**Challenges**.
1 > Revise the film preview report between "The footage we" and "very, very cool.", inclusive, putting "score" wherever "soundtrack" occurs.
2 > Extend the film preview report by writing what comes after its final sentence.
* BEGIN Document segment *
As a journalist, I feel like I’ve been blindfolded – my telephone and Dictaphone have both been confiscated before I’ve been allowed into the BFI and Empire’s very own Chamber of Secrets – or NFT1, as it is more commonly known. Over the weekend, those lucky enough to get hold of the highly limited number of tickets have been treated to screenings, trailers, snippets, Q&As, random prizes and, mostly importantly of all, goody bags. Through our friends at Disney, I’ve been fortunate enough to be invited to the final day’s events, which includes a preview of Tron: Legacy, Kim Newman’s movie quiz and an exclusive screening of Edgar Wright’s Scott Pilgrim vs. The World with a Q&A with the esteemed director and creator of the original comic, Brian Lee O’Malley. Now if only I could record anything…
Things kick off bright and early with the aforementioned footage of the belated sequel to Tron, the classic sci-fi groundbreaker, which saw a youthful Jeff Bridges sucked into a computer world and forced to engage in deadly combat to survive. The new iteration of the film sees Bridge’s son Sam enter the Tron world in search of his long-lost father.
The footage we witnessed saw Sam being apprehended by the Tron police, suited up by four sultry fem-bots and sent, like his father before him, into the games realm. For will surely be billed as a family movie, the film seems very dark (to employ an overused adjective in film previewing), even unnerving. The 3D effects seem fine, even apt given Tron’s futuristic environments. What struck me most was how brilliant Daft Punk’s soundtrack was: exciting, brooding and very, very cool.
* END Document segment *
* BEGIN Information shown *
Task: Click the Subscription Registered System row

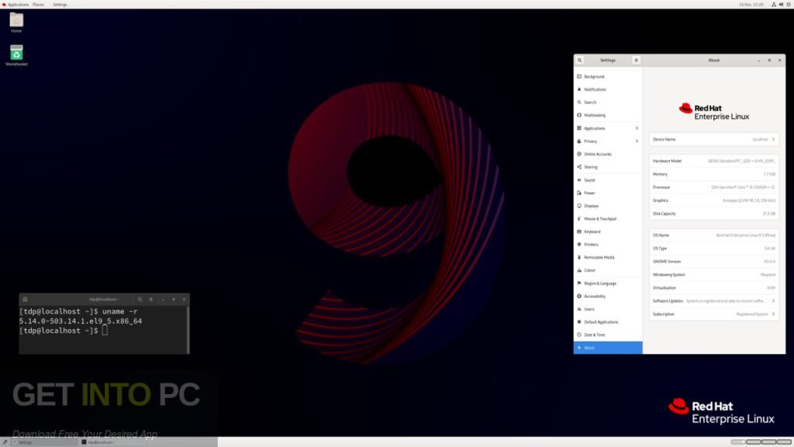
* END Information shown *
**Exercise results**.
1 >
The footage we witnessed saw Sam being apprehended by the Tron police, suited up by four sultry fem-bots and sent, like his father before him, into the games realm. For will surely be billed as a family movie, the film seems very dark (to employ an overused adjective in film previewing), even unnerving. The 3D effects seem fine, even apt given Tron’s futuristic environments. What struck me most was how brilliant Daft Punk’s score was: exciting, brooding and very, very cool.

2 >
Producer Brigham Taylor dropped in to chat about the film, revealing the convoluted origins of the film, his faith in first time director Joe Kosinski, cautious optimism in regard to a threequel and, jokingly, how the technology they’ve used is, “a thousand times more advanced than Avatar’s”. He also made known how jealous director of the original Tron was when faced with said technology and hinted at Kosinski’s next project, Oblivion, an ‘idea and character driven’ sci fi. Disney also mentioned their remake of another of their classic sci-fi flicks, The Black Hole and there was a final video message from Jack Sparrow to stir up interest in the fourth instalment of the dead-horse-flogging Pirates of the Caribbean franchise, On Stranger Tides.
Sony showed trailers for Angelina Jolie’s would-be Bourne/Bond beater, Salt (looks decent), Superbad’s Emma Stone starring teen-sex-rom-com, Easy A (looks okay…) and extended footage from Will Ferrell cop-comedy vehicle, The Other Guys (looking very funny and also starring Mark Wahlberg, Sam Jackson, Dwayne ‘The Rock’ Johnson and the delightful Eva Mendes) and the appallingly-titled Battle: Los Angeles, a good old fashioned alien invasion movie which, should it have the brains to match its considerable brawn, could be America’s answer to District 9. It stars Harvey Dent himself, Aaron Eckhart and Lost star, Michelle Rodriguez. Think Paul Greengrass style handheld camera work crossed with Independence Day and you’re in the right ballpark.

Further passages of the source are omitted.